Evidentemente sì, perché, aggiunge Digiuni: “si fa presto a dire di saper suonare November Rain al pianoforte: se non mastichi un minimo di Bach, non potrai mai farlo come si deve. In altri termini: che ti vanti a fare di aver letto le quasi mille pagine di Una vita come tante di Hanya Yanagihara, quando non sai neanche dove stia di casa Nabokov, Malaparte e, men che meno, Dostoevskij? Se non sei passato di lì (e anche per un bel pezzo di strada), c’è qualcosa che ti sfugge di sicuro in quella Yanagihara che, col suo Jude, ti ha fatto piangere tanto”.

Non potremmo – forse – essere felici che i ragazzi giovani leggano, si appassionino, discutano di libri e che la letteratura invece che polveroso dibattito tra eruditi sia qualcosa di vivo, e vitale?

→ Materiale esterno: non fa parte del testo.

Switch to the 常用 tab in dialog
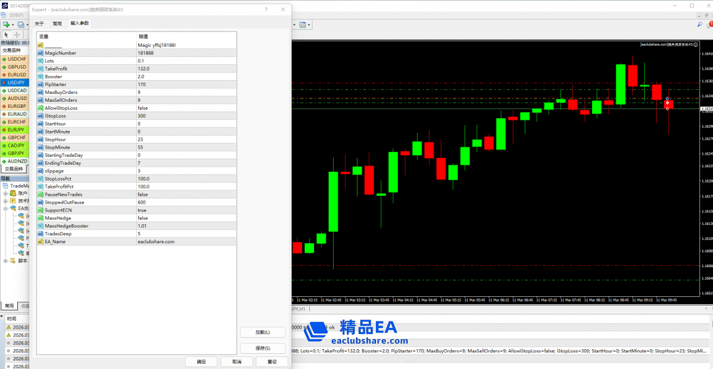This screenshot has width=713, height=369. pyautogui.click(x=57, y=23)
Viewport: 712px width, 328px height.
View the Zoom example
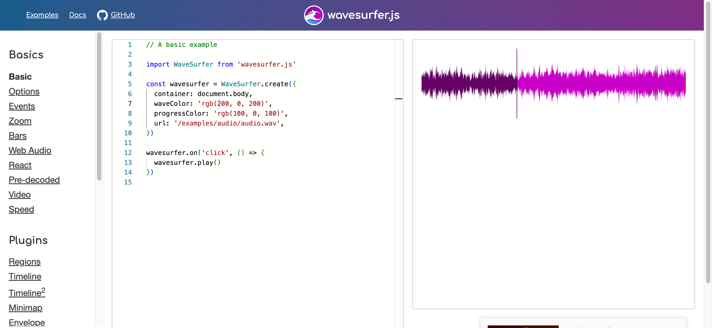pyautogui.click(x=20, y=121)
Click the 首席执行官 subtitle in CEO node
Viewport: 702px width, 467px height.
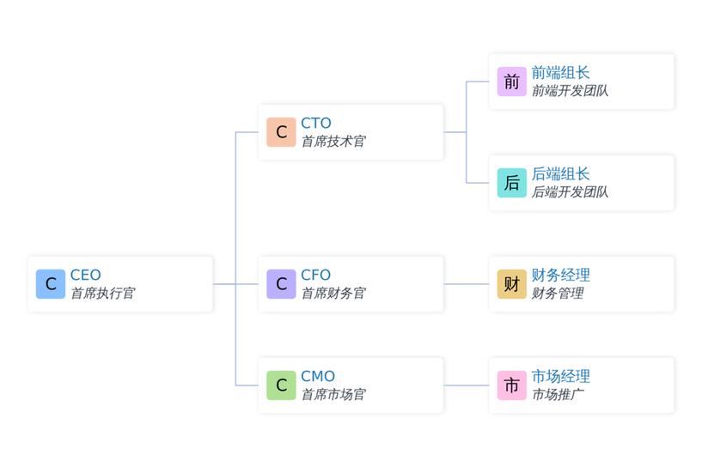click(102, 294)
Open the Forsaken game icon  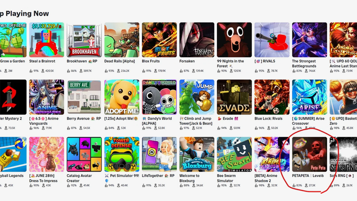[x=197, y=40]
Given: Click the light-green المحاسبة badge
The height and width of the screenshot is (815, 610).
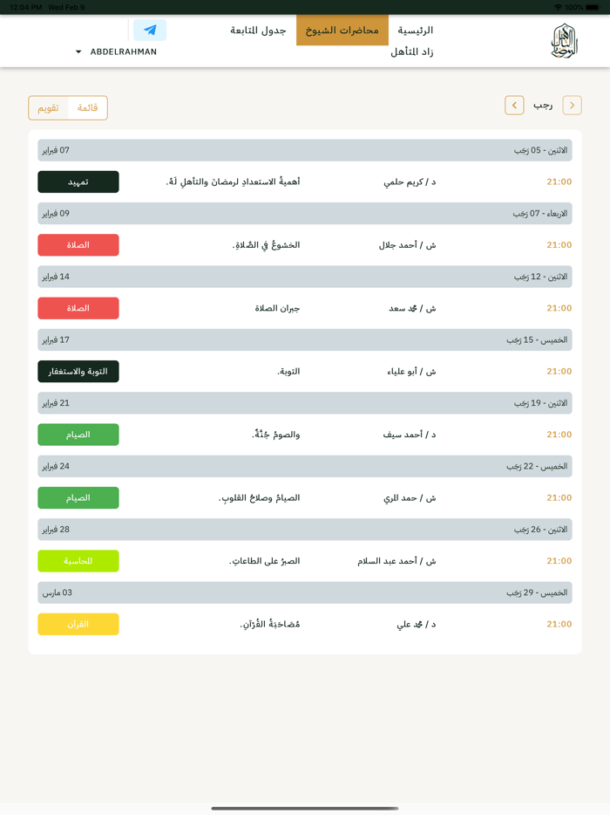Looking at the screenshot, I should (78, 560).
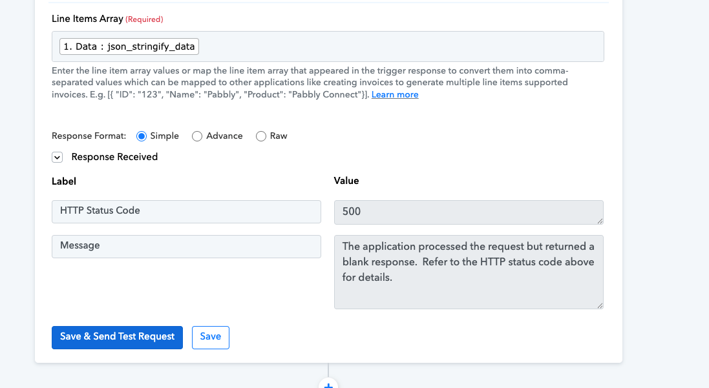709x388 pixels.
Task: Click the blank response message text area
Action: pyautogui.click(x=468, y=272)
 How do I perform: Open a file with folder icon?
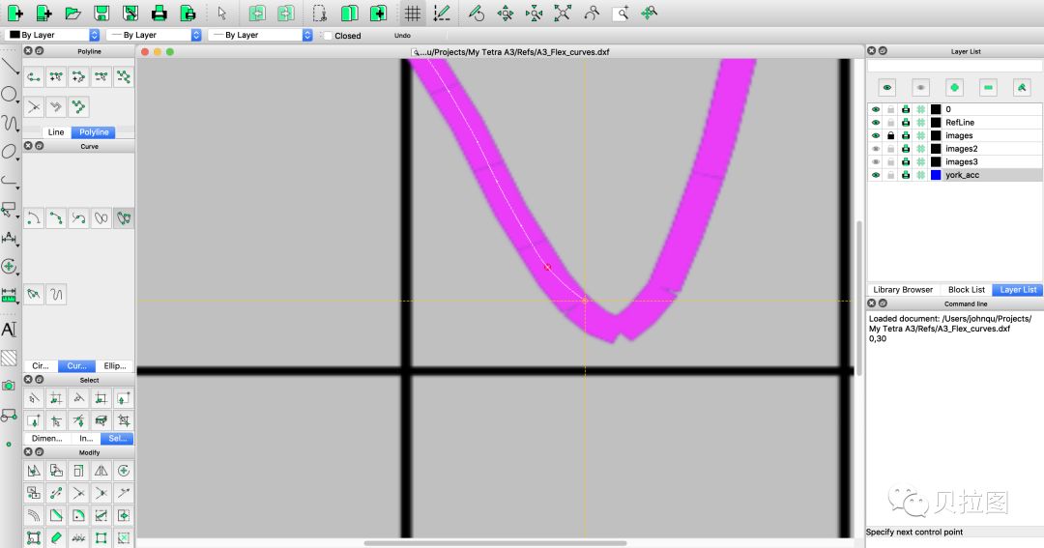[x=73, y=13]
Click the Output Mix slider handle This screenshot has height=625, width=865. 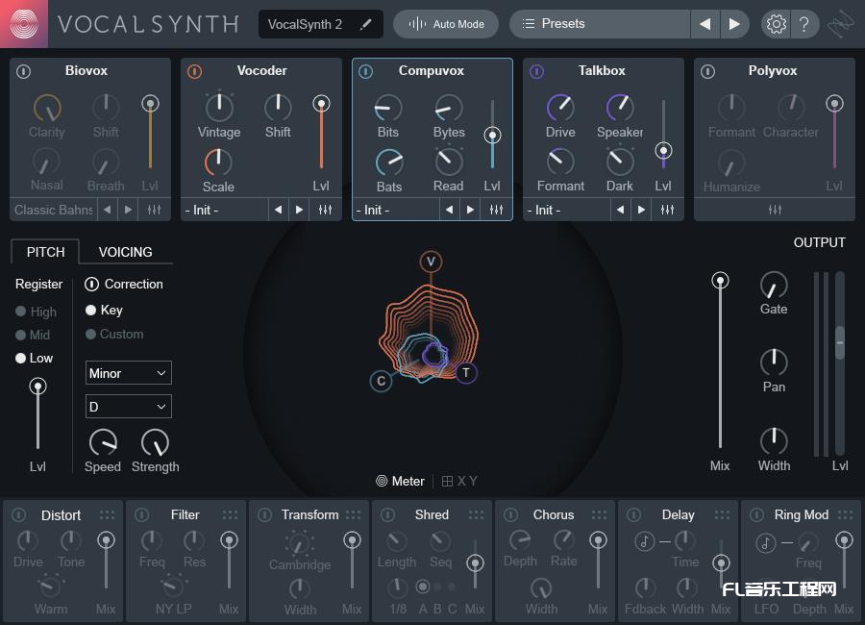pyautogui.click(x=720, y=280)
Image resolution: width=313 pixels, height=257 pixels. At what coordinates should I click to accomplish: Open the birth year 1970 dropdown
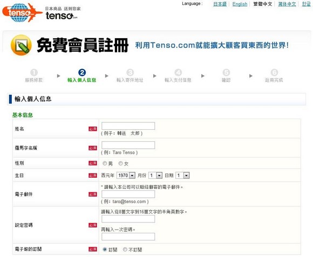[x=126, y=175]
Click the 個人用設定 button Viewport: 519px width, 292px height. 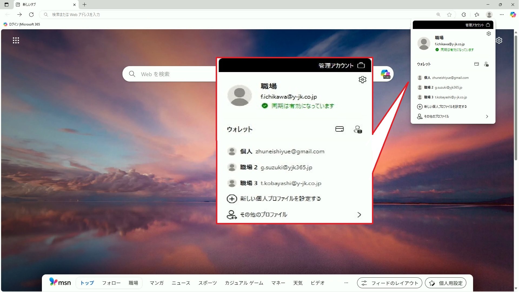point(445,283)
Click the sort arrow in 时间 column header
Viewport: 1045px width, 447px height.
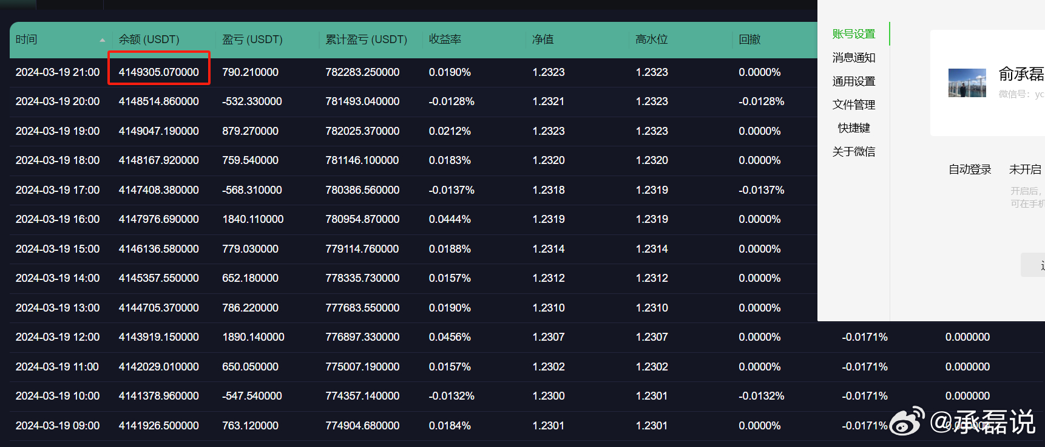pyautogui.click(x=102, y=40)
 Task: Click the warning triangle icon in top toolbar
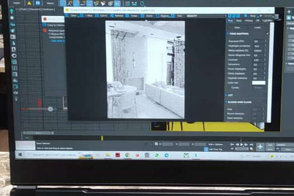29,3
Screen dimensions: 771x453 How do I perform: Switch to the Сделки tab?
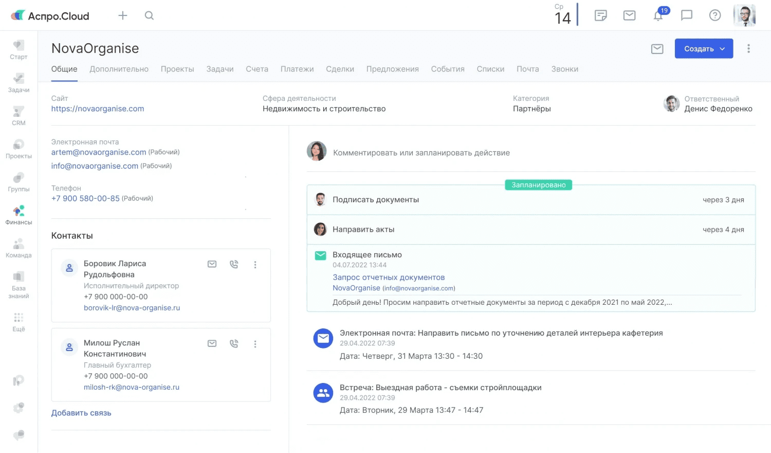pos(340,69)
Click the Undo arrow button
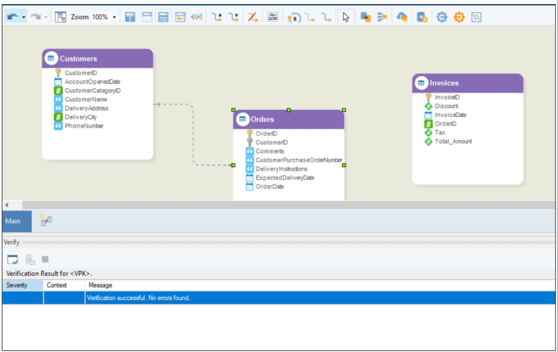558x352 pixels. pyautogui.click(x=13, y=17)
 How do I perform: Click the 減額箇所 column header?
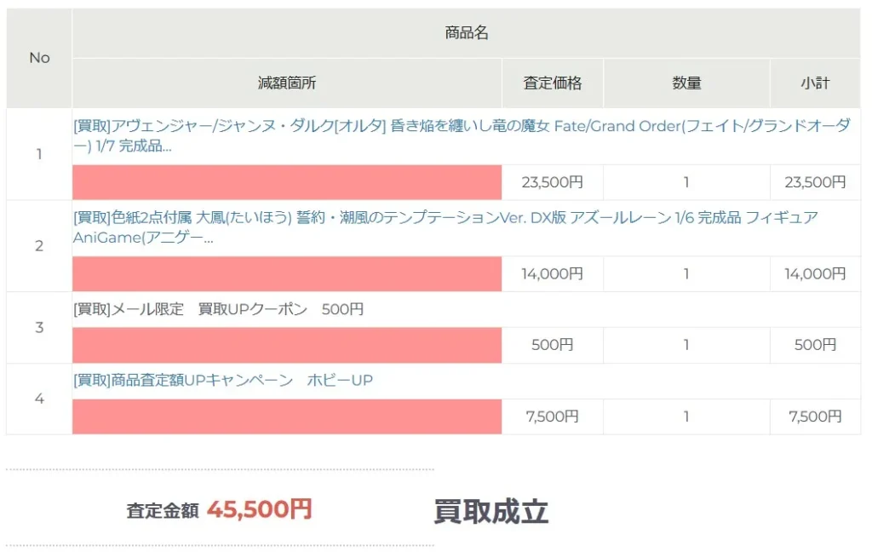point(287,83)
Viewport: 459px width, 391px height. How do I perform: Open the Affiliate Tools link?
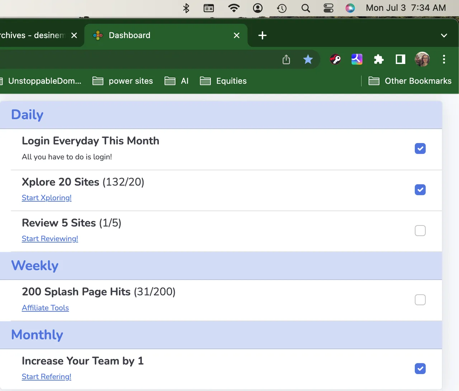pos(45,308)
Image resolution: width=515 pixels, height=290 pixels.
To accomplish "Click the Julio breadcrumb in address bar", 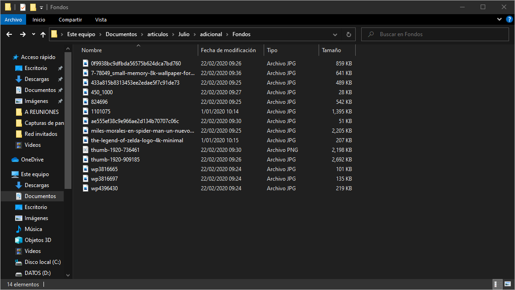I will 184,34.
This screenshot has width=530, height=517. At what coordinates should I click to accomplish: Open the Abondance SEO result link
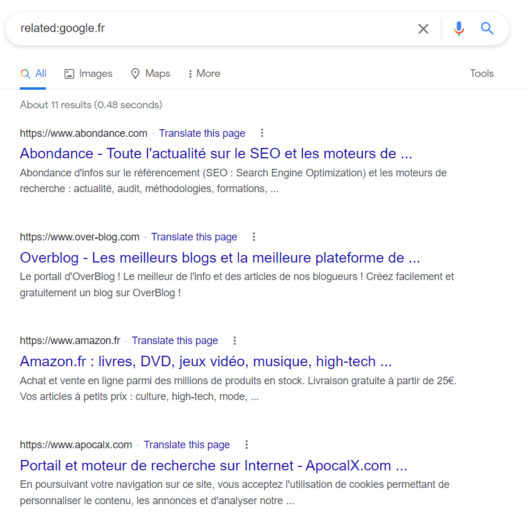(215, 153)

Certo, i libri pubblicati su Tiktok probabilmente non vinceranno il Nobel per la letteratura, ma perché dovremmo dispiacerci se lǝ ragazzǝ li amano? Forse questa passione lǝ porterà verso Nabokov e Malaparte, forse non li sfoglieranno mai. Intanto, però, avranno letto, pianto, riso, pensato (sì, anche pensato) assieme ai personaggi e alle loro storie e, altrettanto importante, lo avranno fatto insieme, condividendo. Non potremmo farcelo bastare? Non potremmo, semplicemente, avere solo voglia di suonare November Rain? Non perfettamente, forse, ma non è meglio vedere qualcuno che suona sbagliando invece che un pianoforte muto?